- [What needs to be done] Would you please copy only the lines from the line that contains "Task: Collapse the IOP Night Schedule section" to the end of the data below, exactly, leaving every picture out?
(Beginning of Entries provided)
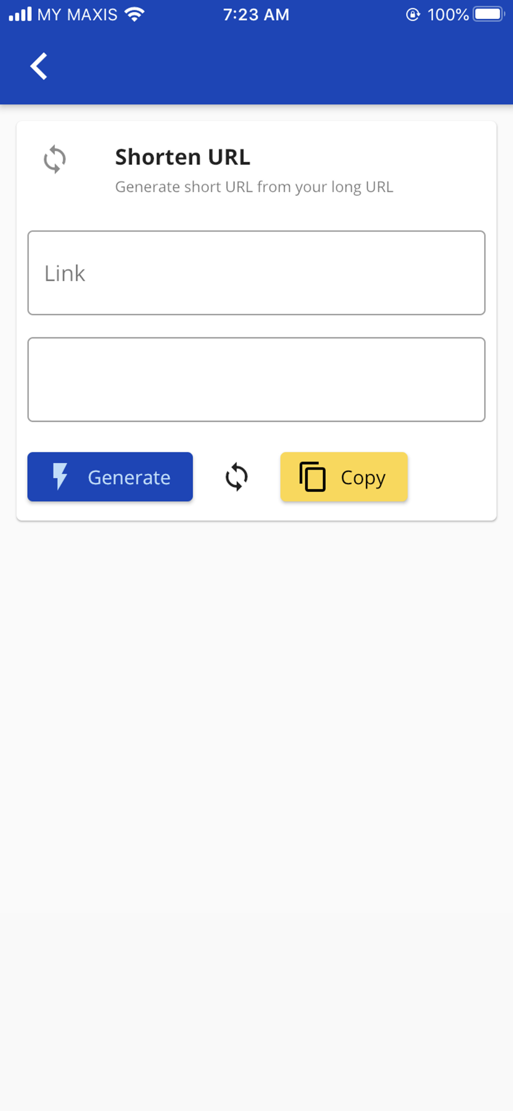
Task: Tap the 7:23 AM clock
Action: (x=257, y=14)
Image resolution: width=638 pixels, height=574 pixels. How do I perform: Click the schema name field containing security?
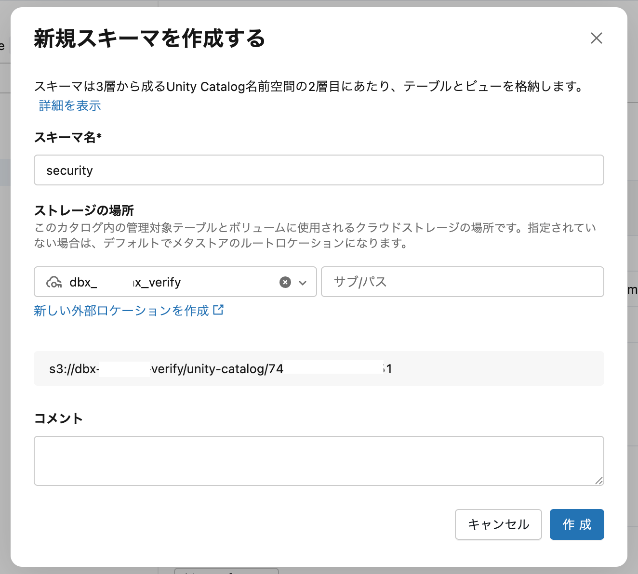coord(319,170)
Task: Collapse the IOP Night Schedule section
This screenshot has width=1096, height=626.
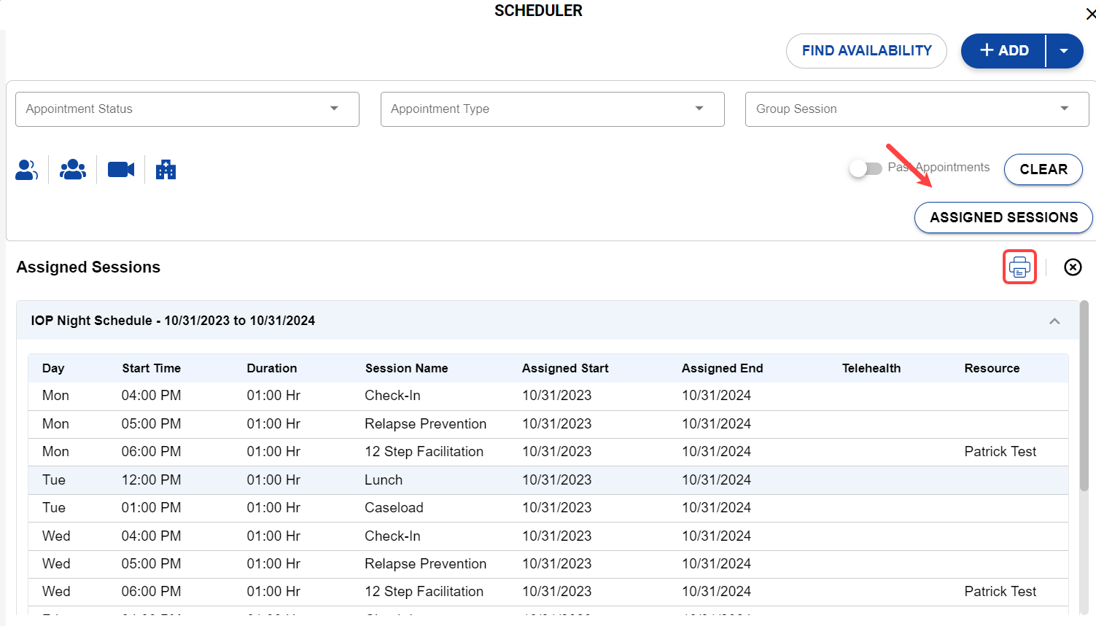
(End of Entries provided)
- [Worked solution]
Task: Collapse the IOP Night Schedule section
This screenshot has width=1096, height=626.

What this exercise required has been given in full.